Texas Governor Greg Abbott also threatened absent lawmakers with arrest on Monday. “To ensure compliance, I ordered the Texas Department of Public Safety to locate, arrest, and return to the House chamber any member who has abandoned their duty to Texans,” Abbott said in a statement.
Abbott has limited options to retrieve or punish absent lawmakers until they return to Texas, however. State troopers do not have jurisdiction outside Texas, and Illinois Governor J.B. Pritzker has promised to protect the Texas Democrats hiding out in his state. The arrest warrants apply only within Texas, and breaking quorum is not a crime that would legally allow authorities to pursue extradition.
Attorney General Paxton’s orders represent an alternative effort to either force Democratic lawmakers back to the state, thereby allowing Republicans to enact their redistricting plan, or expel them from office. After falling six votes short of a quorum on Tuesday, the Texas speaker adjourned the chamber until Friday, which corresponds with Paxton’s deadline for Democrats to return.
His attempt is a long shot, however, as the Texas Constitution does not lay out punishments for deliberately breaking a legislative quorum. The state’s supreme court ruled in 2021 that the constitution explicitly allows for the possibility of a “quorum break” and allows remaining members to impose consequences to restore a quorum. Yet Paxton’s notion that leaving the state constitutes abandonment of office is a novel legal argument that faces serious doubts.
Paxton himself conceded on Monday that the process of vacating absent members’s seats would be difficult. “We’d have to go through a court process, and we’d have to file that maybe in districts that are not friendly to Republicans,” he said on Monday. “So it’s a challenge because every district would be different.”
If Paxton were to convince a judge to rule the seats vacant, they would need to be filled through special elections. Temporary vacancies would not lower the quorum threshold, so Republicans would still be unable to advance their redistricting bill even if all currently absent members were removed from office.
The redistricting plan that Texas Democrats are trying to stop would move five additional U.S. House seats in Republicans’s favor. Republicans currently control 25 of the state’s 38 seats in Congress, with Democrats holding the remaining 13.
Trump had requested that Abbott pursue redistricting to improve Republicans’s chances of retaining the House next year. “We have an opportunity in Texas to pick up five seats,” Trump said on Tuesday. “I got the highest vote in the history of Texas, as you probably know, and we are entitled to five more seats.”
Despite being reluctant initially, Abbott agreed to put redistricting on the agenda for a special legislative session after speaking with Trump.

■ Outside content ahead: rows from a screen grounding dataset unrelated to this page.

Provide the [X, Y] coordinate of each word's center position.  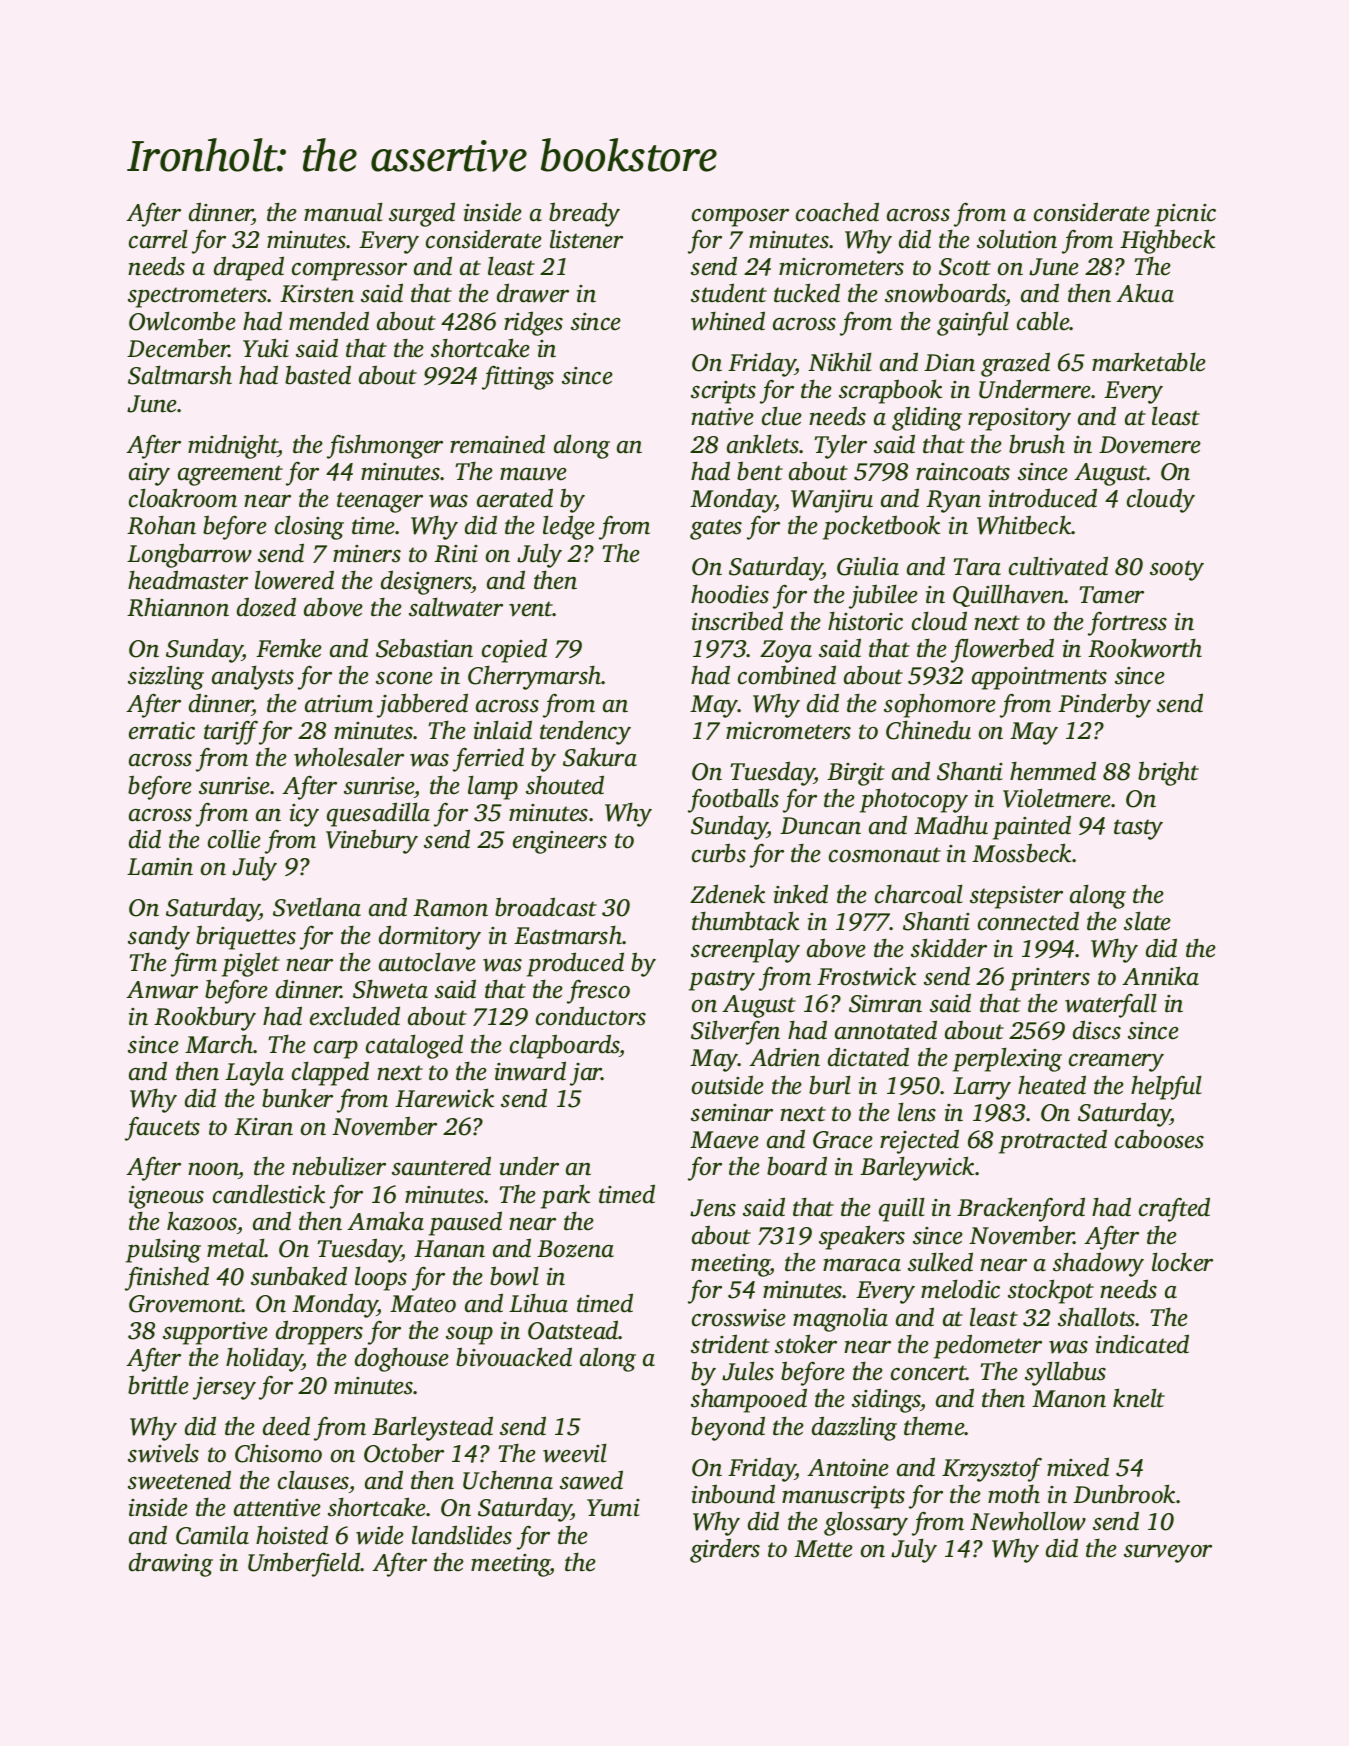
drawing [171, 1564]
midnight [233, 446]
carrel [158, 239]
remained [497, 444]
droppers [319, 1332]
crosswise [739, 1318]
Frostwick [866, 976]
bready [584, 214]
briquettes [246, 937]
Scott [965, 267]
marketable [1149, 362]
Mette [823, 1549]
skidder [949, 948]
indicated [1142, 1344]
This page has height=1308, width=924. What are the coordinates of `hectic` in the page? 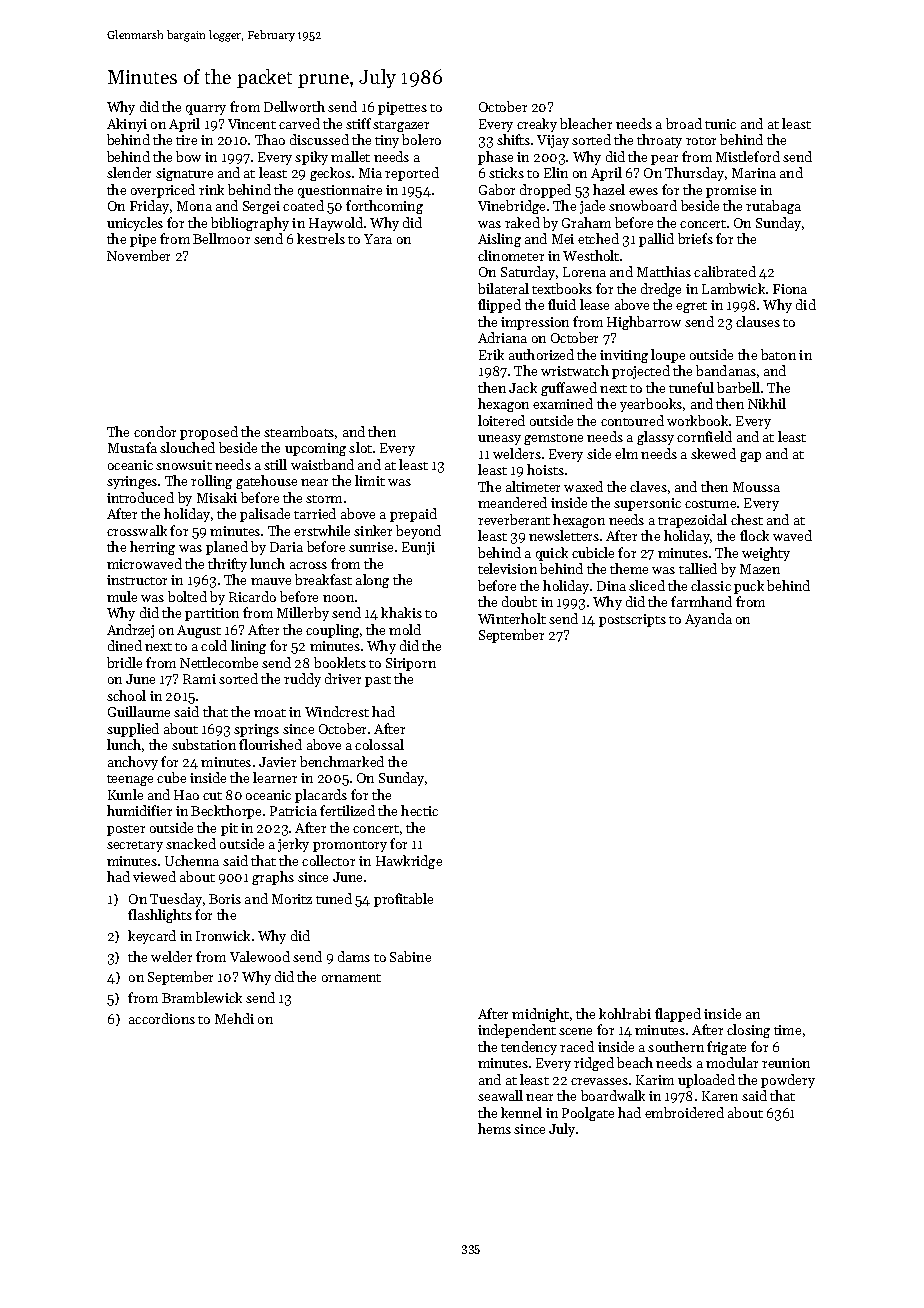 It's located at (419, 810).
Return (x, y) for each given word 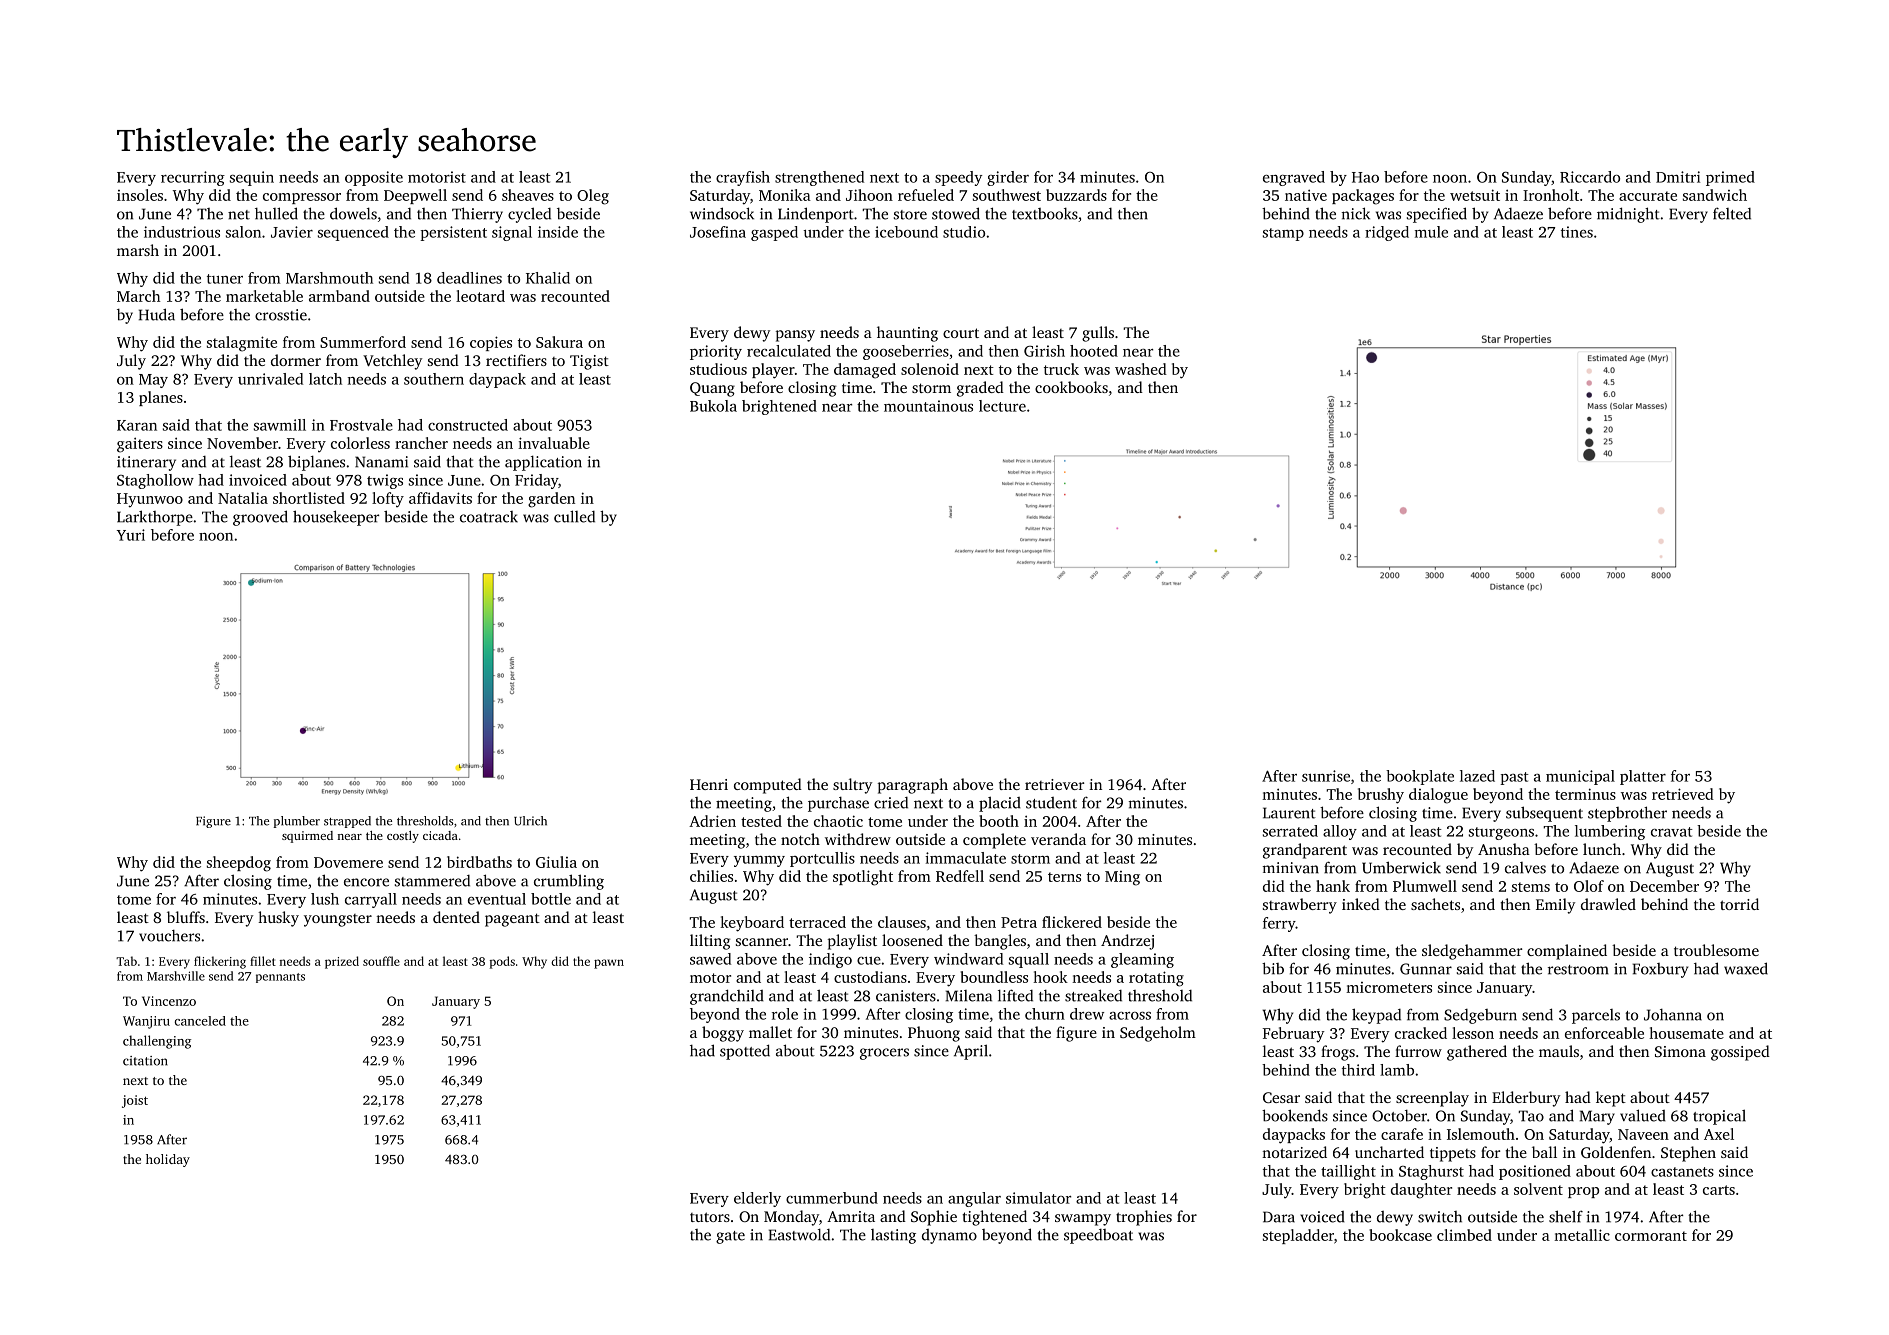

He faced wariness from Texas Republicans currently in the House, who feared that redistributing Democratic voters into their districts could backfire and threaten their reelection.
Absent a court ruling that mandates changes to House districts, pursuing redistricting outside the regular ten-year cycle is an unusual move. The bill’s chief sponsor in the Texas statehouse, Representative Todd Hunter, has openly stated the plan’s partisan motivations.
“Different from everyone else, I’m telling you, I’m not beating around the bush,” Hunter said. “We have five new districts, and these five new districts are based on political performance.”
Democratic lawmakers’s strategy of fleeing the state is unlikely to succeed in the long run, as Abbott can keep calling special legislative sessions indefinitely. Nearly all absent lawmakers would need to permanently remain outside Texas to defeat the bill rather than merely delay its passage, which would paralyze all other legislative business.